At least this admits a lack of scientific knowledge on the subject. And it acknowledges the individuality of patients which would discourage a one-fits-all approach. Much work still has to be done.
"Lastly, substitution therapy may be complicated by interindividual variations of deiodination. The question, if monotherapy with T4 or a combination of T4 and T3 should be preferred, is for years subject of debate. Numerous trials [413–422] did not lead to a standard recommendation. Persons with abnormal sum activity of deiodinases, however, might benefit from additional treatment with liothyronine[414, 423], although this does not hold true for all polymorphisms of deiodinases [424]. Calculating GD or T3/T4 ratio might help to stratify patients for an individualised therapy, but the required trials are still to be designed."
This is good science by virtue of the fact it discusses uncertainty. When that is understood fully and unanimously - then, hopefully, then we will get treatment tailored to the individual and not a one size fits all (probably in reality fitting no one) approach.
When running our business we had so many people suffering from hypothyroidism through and they did not realise that they were being mismanaged, but they were dragging themselves about suffering with lots of symptoms, many on statins, with lots of symptoms 😱.
Obviously many doctors are still not cognisant of the issues around giving people with hypothyroidism statins and also not aware of the previously understood fact that when hypothyroidism is treated cholesterol levels drop and high cholesterol used to be an indicator of a potentially struggling thyroid. Actually it is briefly mentioned in the guidelines but when do they have the time to read all this?? NHS needs restructuring. There is too broad a remit and not enough support.
Also when we consider the efficacy of thyroid hormone replacement protocols, I think we have to acknowledge that most of the people receiving treatment are probably not aware that they could feel a lot better if they were optimised. Those of us, we lucky few who actually realise things are not right are the tip of the iceberg.
This is good science by virtue of the fact it discusses uncertainty.
That's what I liked about the publication as well. I would also prefer a doctor who admits to not knowing over one that throws the "evidence based medicine" card in my face (most likely without knowing what the evidence IS). In fact, I once had a doctor whom I referred to an information leaflet by the Crochane Institute (which he refused to look at) who then, while lecturing me on laypeople interpreting research, said that even he, as a medical professional, can not interpret research. Thank you, sir! That explains a lot. This attitude discourages even looking at research. But, then again, doctors don't have the time anyway.
...I think we have to acknowledge that most of the people receiving treatment are probably not aware that they could feel a lot better if they were optimised.

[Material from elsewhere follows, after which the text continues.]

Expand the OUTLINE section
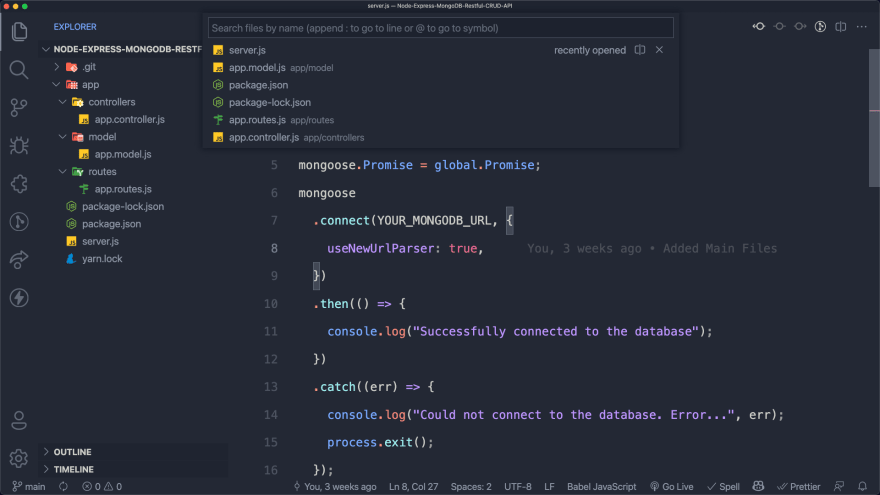880x495 pixels. 72,452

When you are so super hypo that you can barely stand up, slur your words and would rather die, even the smallest help feels like you hit the jackpot. And depending on how long that has been going on there is also no memory of how good you felt before. So it is very hard to know when you feel optimally well. But that's exactly where the medical system should make the extra effort and push the envelope a bit more. My impression is that they are absolutely horrified of thyrotoxicosis and not at all concerned about myxedema.

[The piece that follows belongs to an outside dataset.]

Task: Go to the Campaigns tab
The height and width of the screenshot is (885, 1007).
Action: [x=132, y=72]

buddy99 . Totally on point especially your observation about fear of thyrotoxicosis and lack of concern for myxedema. Could that lack of concern stem from ignorance 🤔
So true that many people don’t realise they need optimal vitamins, and neither do drs, shockingly. Over the years I’ve been fobbed off and not once, until I requested it following advice on here, was I ever tested for vitamins.
And yes, creep under by 0.1 with TSH and your Levo is reduced, yet drs happily sign off as normal TSH of 13!
Johannes Dietrich is one of my heroes. He brought sophistication and rationality to a medical specialty which has all too often let down hypothyroidism sufferers, at least in my country (the U.S.) He has made great use of his mathematical knowledge, so rare in medicine today, to shed light on thyroid disease, perhaps the most neglected medical problem of all. This is a big challenge today because the elimination of screening for thyroid disease is threatening to cause doctors to lose touch with its clinical manifestations, and therefore its seriousness. I hope his work will reach as many people as possible.